● Your objective
Starting from the line that holds "Image resolution: width=747", output exactly each line through the end of the listing. Do not copy pictures.

● Records
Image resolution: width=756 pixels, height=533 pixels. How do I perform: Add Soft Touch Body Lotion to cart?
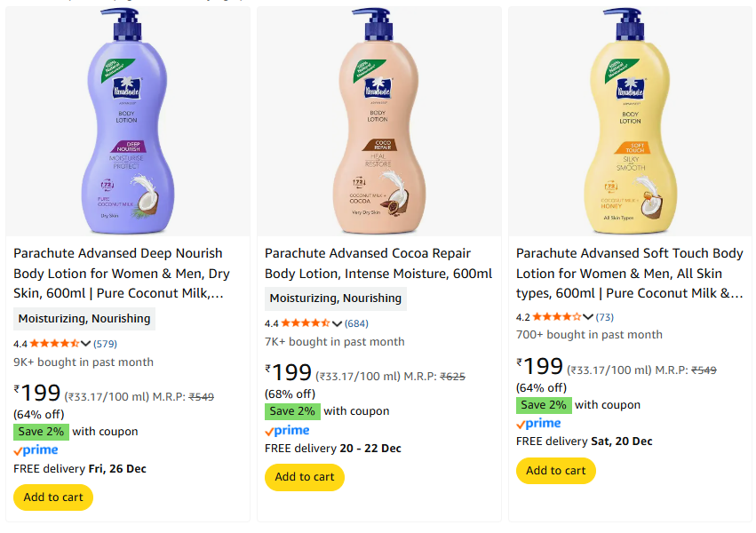(556, 471)
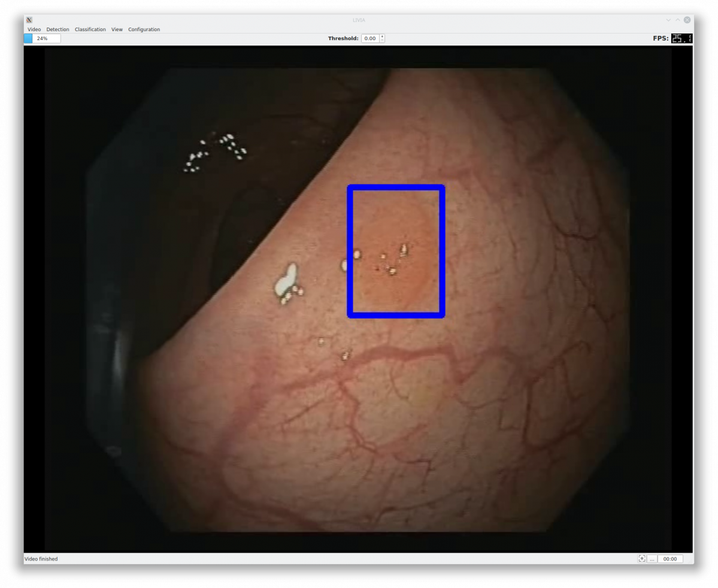
Task: Click the X11 application icon in title bar
Action: point(29,20)
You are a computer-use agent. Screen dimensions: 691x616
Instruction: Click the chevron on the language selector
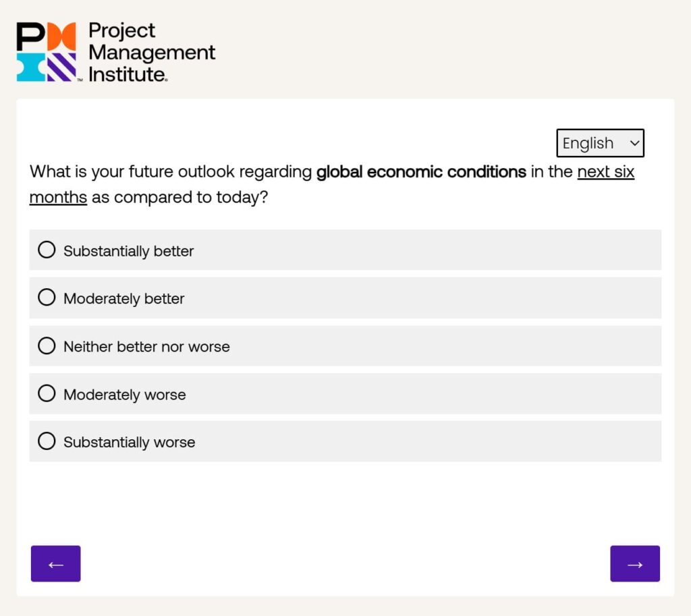click(x=634, y=143)
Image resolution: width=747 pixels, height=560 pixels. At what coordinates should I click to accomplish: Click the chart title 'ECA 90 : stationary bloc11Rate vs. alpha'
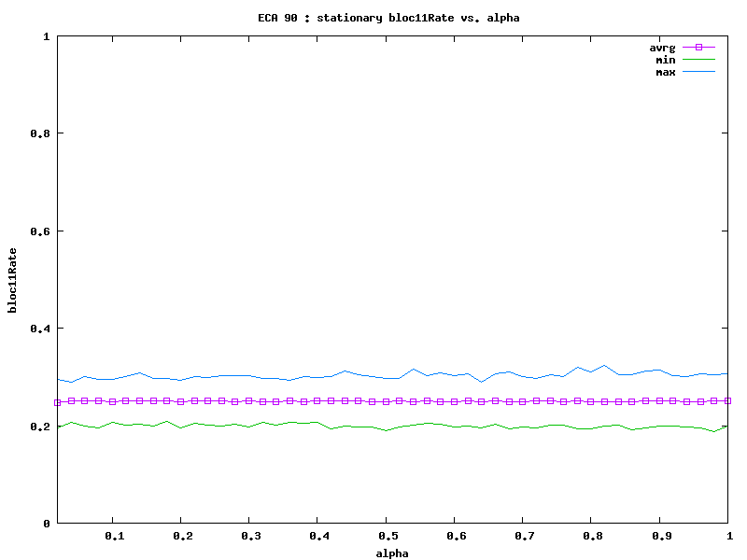tap(388, 18)
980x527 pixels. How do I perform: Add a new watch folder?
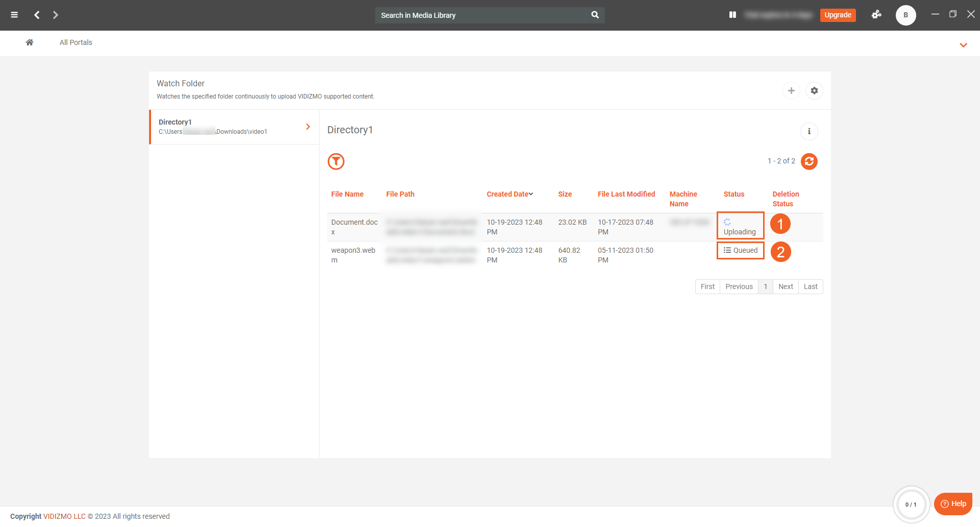coord(791,90)
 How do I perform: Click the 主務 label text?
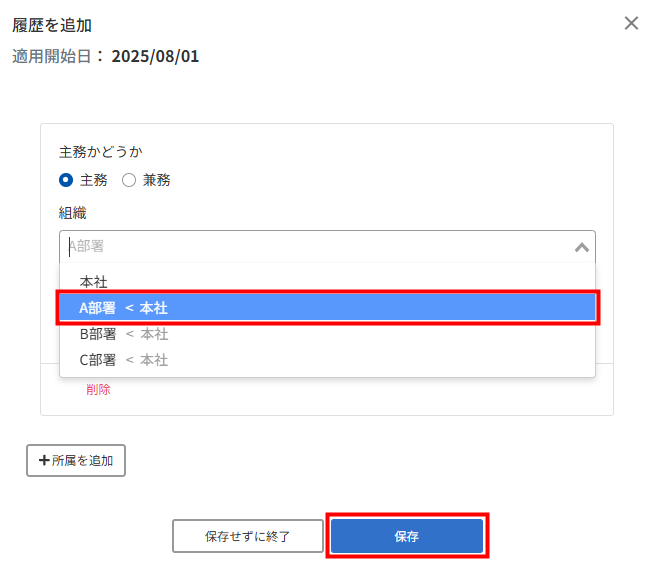click(94, 180)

● Output of the task
Image resolution: width=747 pixels, height=560 pixels. At what coordinates should I click to accomplish: Click the chart title 'ECA 90 : stationary bloc11Rate vs. alpha'
tap(388, 18)
980x527 pixels. How do I perform: Add a new watch folder?
coord(791,90)
 How do I perform: Click the 主務 label text?
click(94, 180)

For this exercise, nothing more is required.